### To be done
From the habeas corpus decision, extract the passage between "Mr. George D." and "5 Pick. 420.", inclusive, word for word.

Submitted May 16, 1904. Decided May 31, 1904.
An appeal directly to this court from the Circuit Court denying a writ of habeas corpus is proper where the petition contains averments that the imprisonment is in violation of the Federal Constitution. A sentence at hard labor in the state prison does not commence until the person sentenced is taken to the prison, and if by his own efforts to obtain a review and reversal of the judgment he secures a supersedeas pending appeal his detention meanwhile in the county jail cannot be counted as a part of the time of imprisonment in the state prison. Although for some purposes different counts in an indictment may be regarded as in effect separate indictments, where there is nothing to show that the court was without jurisdiction to impose a sentence of two years for the crime of which the defendant was convicted, this court will not presume that the sentence was for not exceeding one year on each of the two counts on which he was convicted, thus making the sentences in the state prison at hard labor illegal under Rev. Stat. §§ 5541, 5546, 5547. In re Mills, 135 U.S. 263, distinguished. A writ of habeas corpus to release the petitioner from imprisonment cannot be made to do the office of a writ of error and this court will not on such a proceeding review errors of law on the part of the trial court. This court may take judicial notice of its own records in proceedings formerly had by the parties to proceedings before it.
Mr. George D. Collins for appellant:
The imprisonment was for two years from a date specified and must expire two years therefrom. A court can fix the date of commencement of the sentence. Ex parte Gibson, 31 Cal. 627; Woodward v. Murdock, 124 Ind. 439; State v. Gaskins, 65 N.C. 320; Kelly v. State, 3 Sm. Mar. 518. Under some circumstances the term might end before the imprisonment begins. Johnson v. People, 83 Ill. 431, 437. The judgment cannot be changed after partial execution. Ex parte Lange, 18 Wall. 163, 173. The day on which a prisoner is sentenced will be reckoned as a part of the term. Bishop on Stat. Crimes, § 218; Commonwealth v. Keniston, 5 Pick. 420.
The sentence has been fully satisfied. The period of confinement in the county jail must be counted. Bishop, supra; People v. Lincoln, 62 How. Pr. 412. The conviction in this case was for a misdemeanor. Ex parte Wilson, 114 U.S. 422; Mackin v. United States, 117 U.S. 350; Bannon v. United States, 156 U.S. 466; Regan v. United States, 157 U.S. 303. As to law of California, see Ex parte Ah Cha, 40 Cal. 426, and see §§ 5438, 5497, Rev. Stat.

### Supplied material
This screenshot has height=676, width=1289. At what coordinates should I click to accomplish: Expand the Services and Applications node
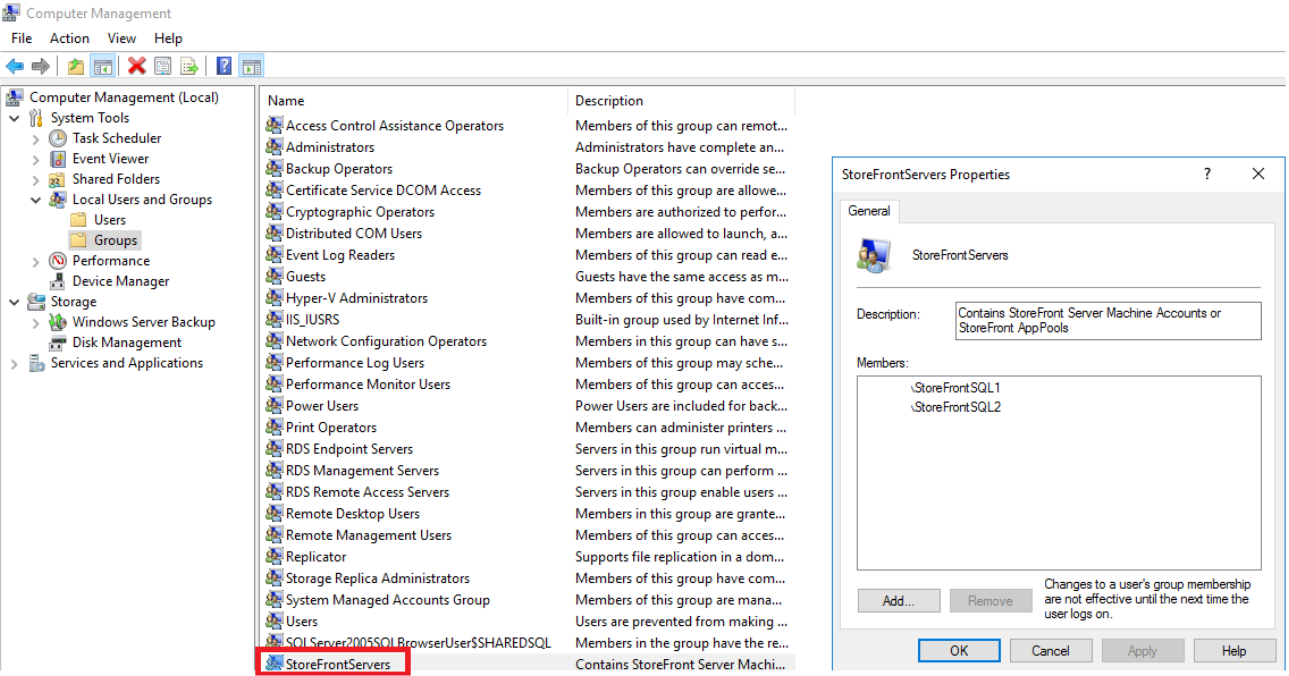[x=14, y=363]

### Worked solution
Mr. George D. Collins for appellant:
The imprisonment was for two years from a date specified and must expire two years therefrom. A court can fix the date of commencement of the sentence. Ex parte Gibson, 31 Cal. 627; Woodward v. Murdock, 124 Ind. 439; State v. Gaskins, 65 N.C. 320; Kelly v. State, 3 Sm. Mar. 518. Under some circumstances the term might end before the imprisonment begins. Johnson v. People, 83 Ill. 431, 437. The judgment cannot be changed after partial execution. Ex parte Lange, 18 Wall. 163, 173. The day on which a prisoner is sentenced will be reckoned as a part of the term. Bishop on Stat. Crimes, § 218; Commonwealth v. Keniston, 5 Pick. 420.